The headline of this chapter — ~100 GW of interconnection headroom available at ~0.5% curtailment — is genuinely transformative, but it carries three caveats that separate the thesis from a guaranteed outcome. First, the headroom is locational: the Duke study's 98 GW is concentrated in specific balancing authorities (PJM ~18 GW, MISO ~15 GW, ERCOT/SPP ~10 GW each), and a campus sited in a pocket with no local headroom gets none of it regardless of how flexible it is willing to be. Flexibility unlocks headroom only where headroom exists. Second, the result assumes the curtailment is actually deliverable — that the load can be turned down on the notice the system needs, to the depth it needs, for the duration it needs. A facility that promised 0.5% curtailability but whose workload mix is 90% SLA-bound real-time inference cannot deliver, and a non-deliverable commitment is worse than none. Third, the headroom is a shared, depleting resource: as more loads claim it, the easy curtailment-enabled headroom fills, the curtailment rate required to fit the next load rises, and the early movers capture a one-time advantage the late movers cannot.

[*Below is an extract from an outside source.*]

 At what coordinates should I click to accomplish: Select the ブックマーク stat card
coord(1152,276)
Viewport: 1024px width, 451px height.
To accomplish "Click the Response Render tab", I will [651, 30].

The engineering implication is that the flexibility thesis rewards operators who do three things at scoping time: (1) site into headroom, treating curtailment-enabled headroom as a first-class siting criterion alongside cost and latency; (2) design a workload mix with genuine deferrable slack — enough batch, training, and internal compute that a few dozen curtailment-hours a year cost goodput rather than SLA breaches; and (3) move early, because the headroom is a window that the build-out is racing to close. The grid-interactive engineering that makes a curtailment commitment physically deliverable — ramp rates, ride-through, telemetry to the system operator — is the subject of Chapter 4.10; the financing-downside framing of betting a project on curtailment terms that may tighten is in Chapter 1.8 and Chapter 3.2.

This chapter is the canonical home for flexibility, but it is one node in a web. The interconnection queue and speed-to-power mechanics it accelerates are in Chapter 3.2; the reordered siting hierarchy that should now weight curtailment-enabled headroom is in Chapter 3.1. The physical engineering that makes a flexibility commitment deliverable — ride-through, frequency response, reactive/voltage support toward the POI — is in Chapter 4.10, with the UPS/BESS that backs it in Chapter 4.5 and the LV distribution in Chapter 4.6. The goodput-vs-availability lens that prices a curtailment-hour is in Chapter 12.2; power-aware orchestration that executes the shift lever is in Chapter 16.3. The carbon and 24/7-CFE consequences of the powering strategy are in Chapter 15.3, the disclosure obligations in Chapter 15.7, and the macro power-bound narrative this all serves in Chapter 16.1. The financing downside of underwriting a project on flexibility terms is in Chapter 1.8.